Work instructions: Pull every line containing the word "Click" from the records.

Data for processing:
"""

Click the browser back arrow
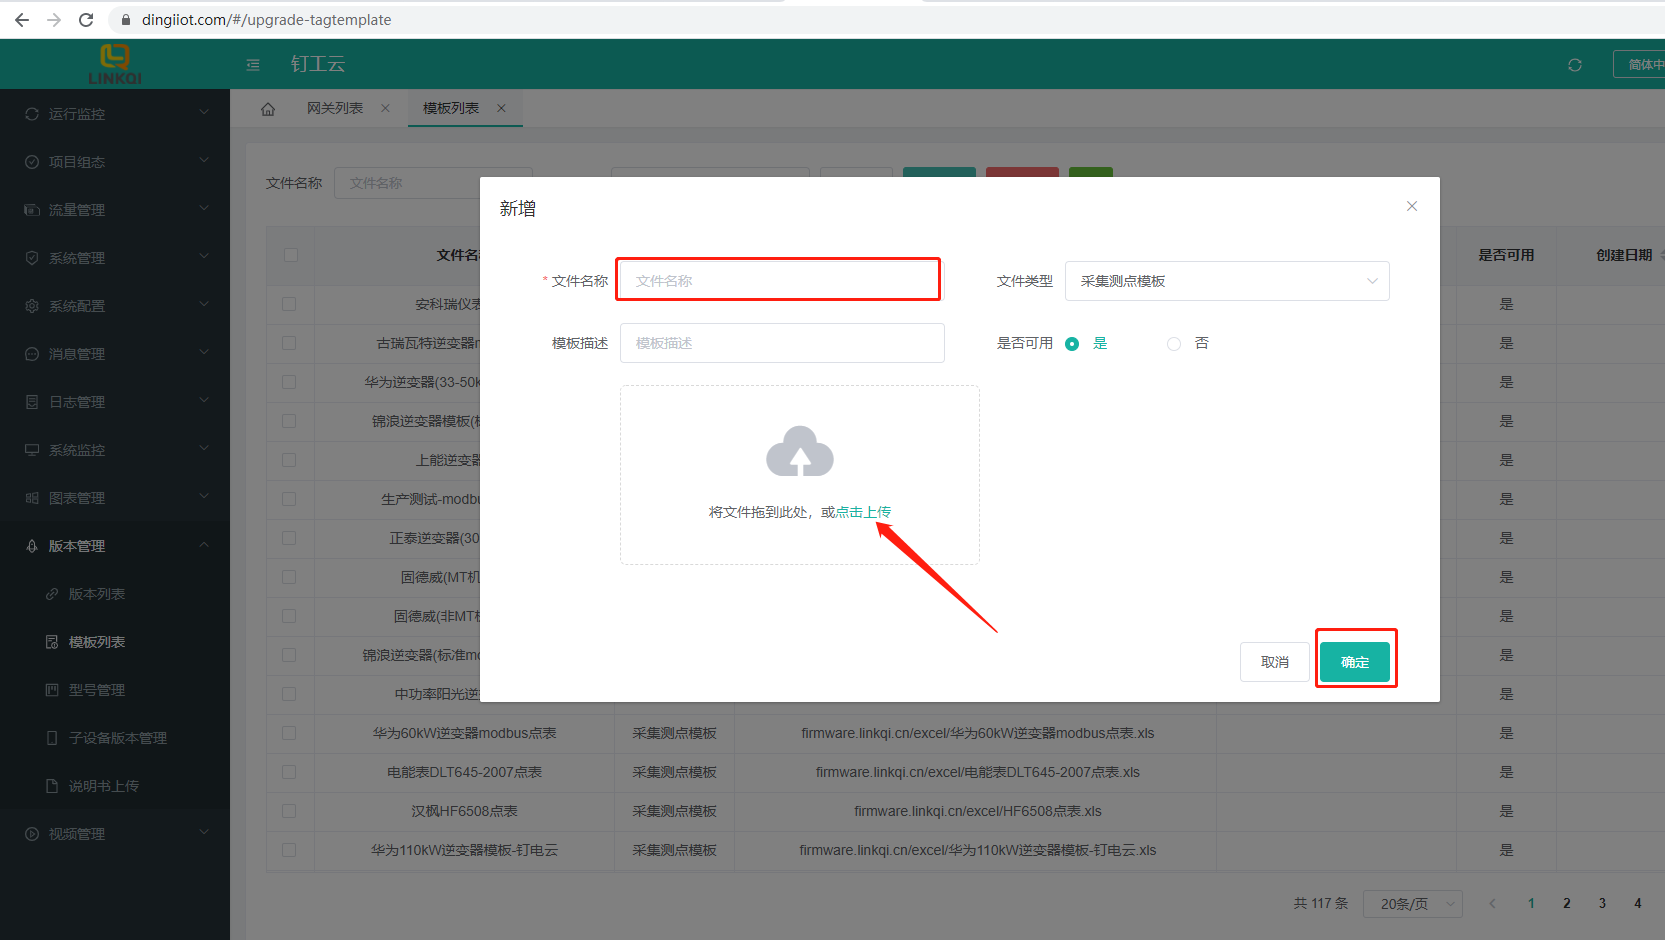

"""
"""

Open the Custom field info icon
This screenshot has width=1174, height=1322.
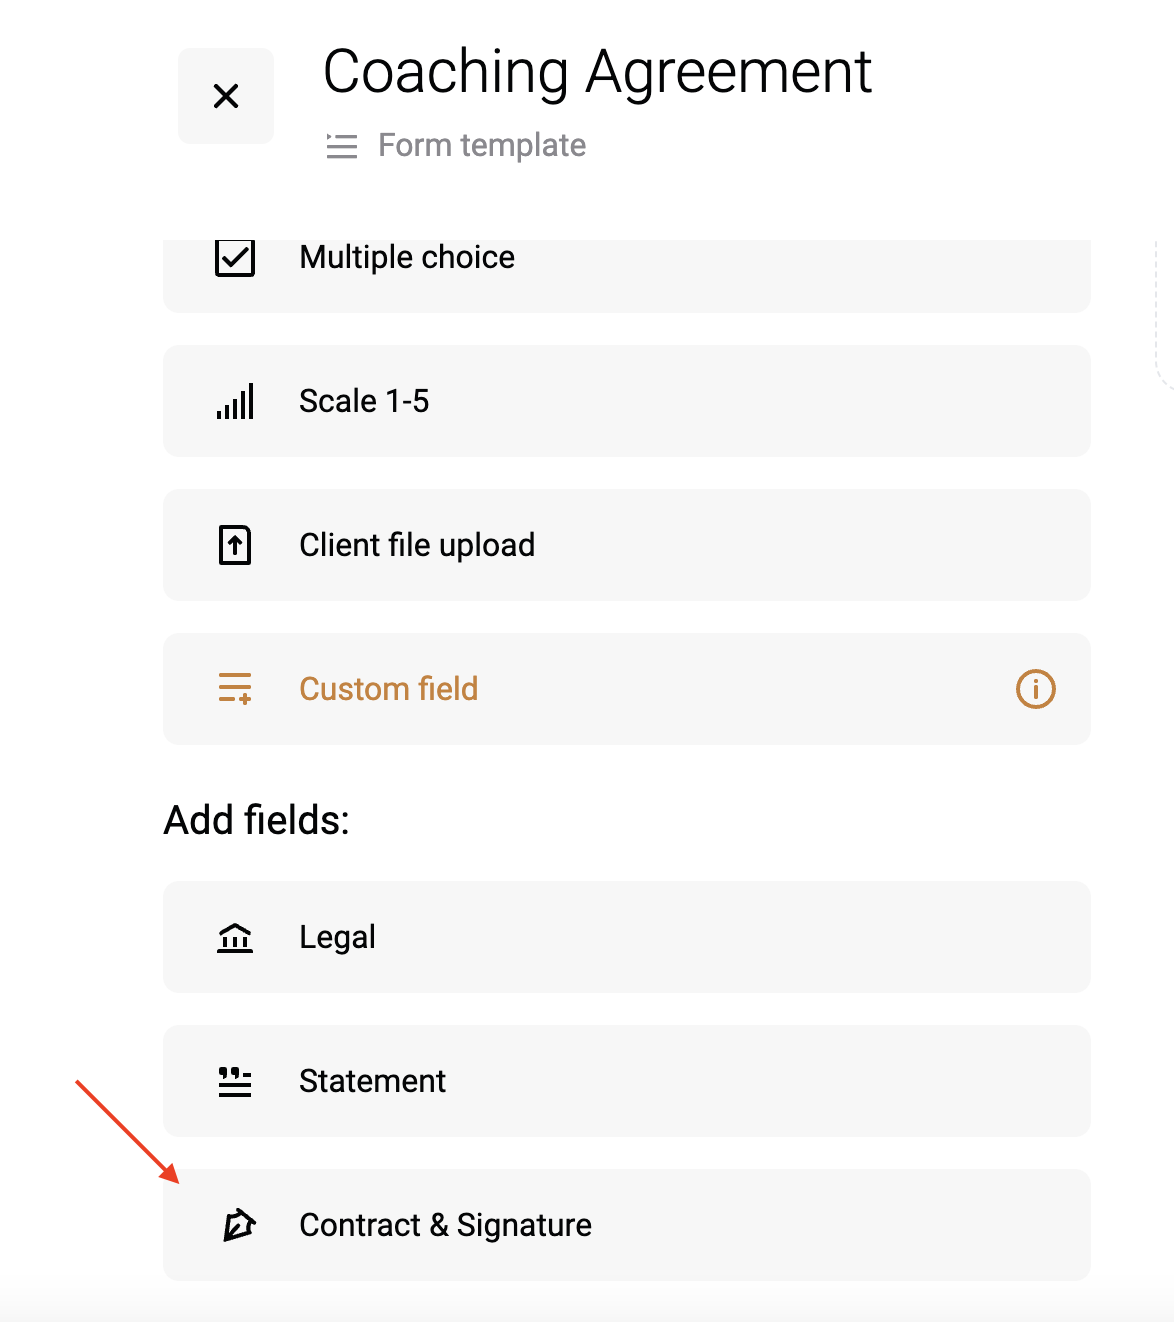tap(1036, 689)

"""
"""

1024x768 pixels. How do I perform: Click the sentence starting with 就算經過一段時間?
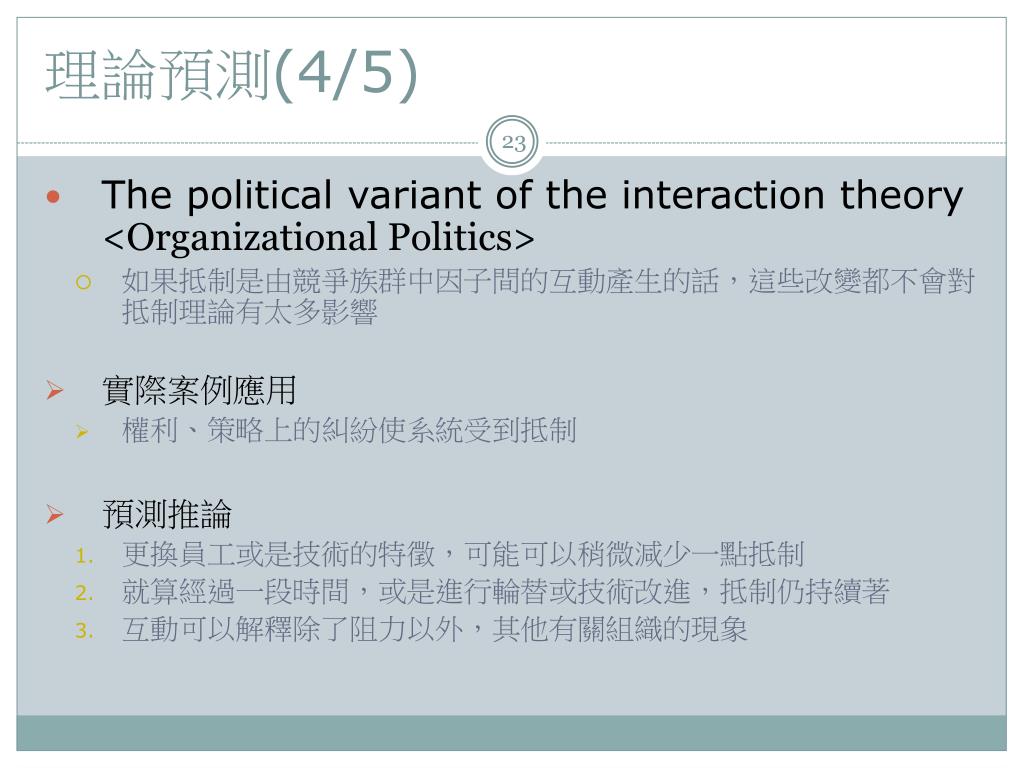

"""

Response for this exercise:
Click the browser back arrow
1024x768 pixels. How do I perform: Click the sentence starting with 就算經過一段時間?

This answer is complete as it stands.